Quote from: Lar Naparka on May 20, 2009, 11:28:03 AM
Again, Roger, seek an answer in the terms of the GFA.
Is the agreement binding for unionists who are deemed necessary to consider / negotiate? If not, then negotiating with the UK government isn't going to help your view of the what's needed for all communities in Ireland. The Belfast Agreement was way too ambiguous in a lot of issues and pretty meaningless on those issues that can be interpreted in a number of ways.
QuoteWith respect, I beg to differ....
The fact that around 45% of the people of NI found themselves trapped in a state that they refused to recognise and looked to the south for guidance and protection gave the Dublin Govt. a degree of legitimacy in taking up their cause. Furthermore, many of them felt not only entrapped in the new state but found themselves victims of institutional discrimination to boot. (PS. I am referring to the recent thread on the subject of apartheid vs. discrimination that the inimitable EG started on this very board.)

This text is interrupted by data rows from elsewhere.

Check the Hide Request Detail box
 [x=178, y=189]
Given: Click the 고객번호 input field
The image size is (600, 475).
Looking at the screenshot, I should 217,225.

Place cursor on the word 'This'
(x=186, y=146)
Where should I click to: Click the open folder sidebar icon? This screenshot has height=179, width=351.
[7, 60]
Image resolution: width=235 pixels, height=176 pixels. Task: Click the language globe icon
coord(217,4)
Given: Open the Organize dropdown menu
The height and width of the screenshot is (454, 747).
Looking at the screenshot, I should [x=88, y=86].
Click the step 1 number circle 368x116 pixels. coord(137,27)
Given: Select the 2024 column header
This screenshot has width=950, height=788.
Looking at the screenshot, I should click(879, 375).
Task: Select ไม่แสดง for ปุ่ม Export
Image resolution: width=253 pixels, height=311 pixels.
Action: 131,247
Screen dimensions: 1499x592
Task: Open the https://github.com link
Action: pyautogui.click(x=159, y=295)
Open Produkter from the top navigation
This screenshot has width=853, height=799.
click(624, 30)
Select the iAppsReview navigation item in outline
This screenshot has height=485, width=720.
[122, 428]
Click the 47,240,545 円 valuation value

With respect, 45% seems a bizarre figure for the so-called "trapped" at partition.  Nowhere near it, and yet 20-odd percent for the minority in the Republic never had the same interference from NI to whom they would have 'looked to'.  Not similar imo when discussing inter-state relations and treatment. Btw, the minority community in Northern Ireland has developed and grown consistently well despite all the oppression.
QuoteI would suggest Dev and co. would have been failing in their moral obligations if they fail to support the case of their fellow-nationalists.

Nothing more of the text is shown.